▶ [TASK GOAL]
Take the material below and extract the lines from the one with "Screen dimensions: 1280x723" through the one with "the question mark", word for word, without pictures.

[DATA FOR THIS TASK Boundary: Start]

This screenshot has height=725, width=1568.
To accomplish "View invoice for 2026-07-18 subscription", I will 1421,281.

[DATA FOR THIS TASK Boundary: End]
[DATA FOR THIS TASK Boundary: Start]

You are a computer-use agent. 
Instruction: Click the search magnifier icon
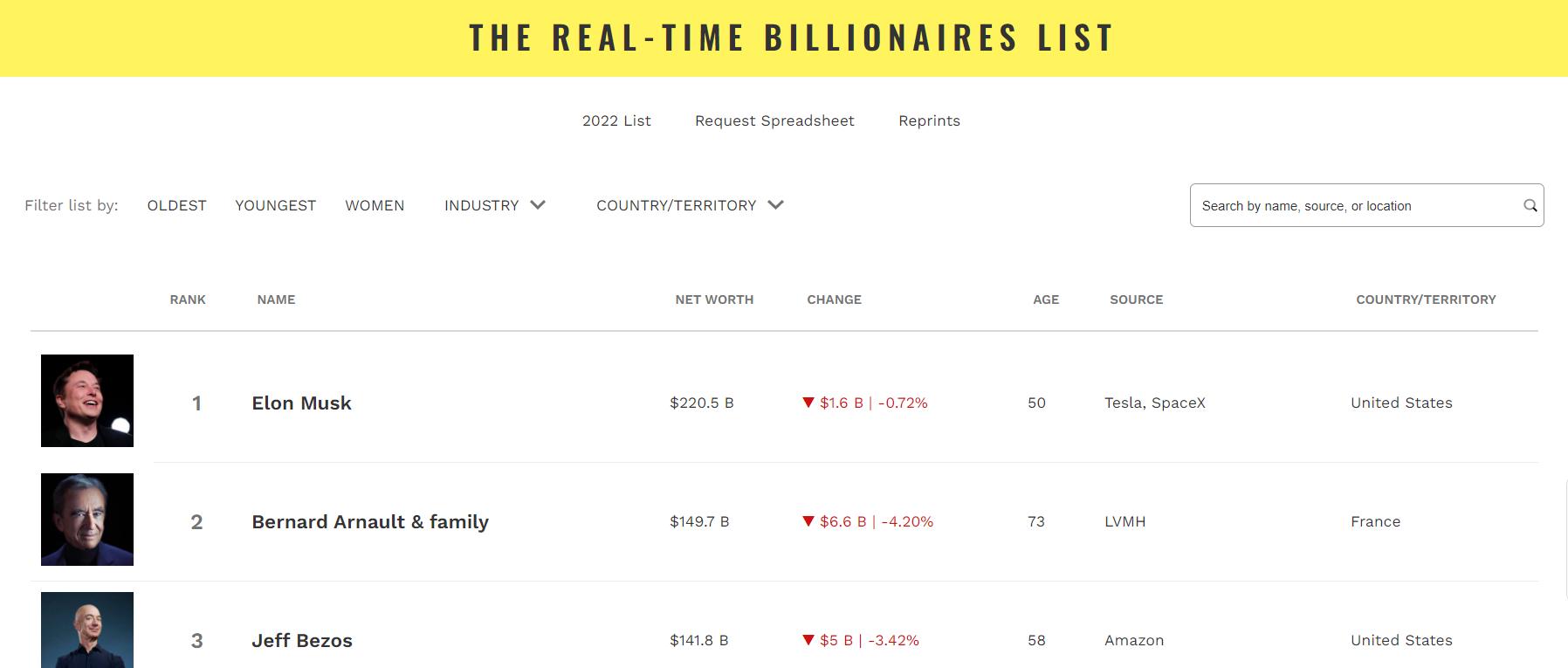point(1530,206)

[DATA FOR THIS TASK Boundary: End]
[DATA FOR THIS TASK Boundary: Start]

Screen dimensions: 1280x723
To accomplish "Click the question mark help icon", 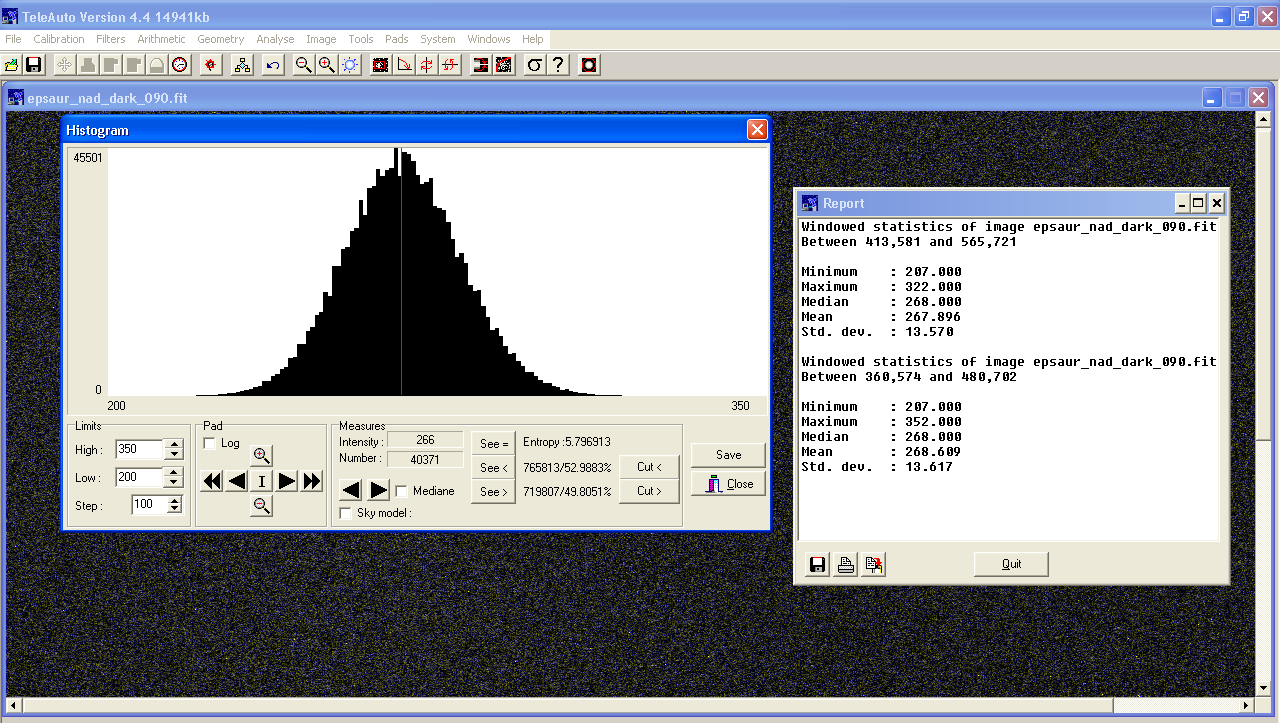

[DATA FOR THIS TASK Boundary: End]

▶ [WRITTEN RESPONSE]
Screen dimensions: 1280x723
To accomplish "Click the question mark help icon", 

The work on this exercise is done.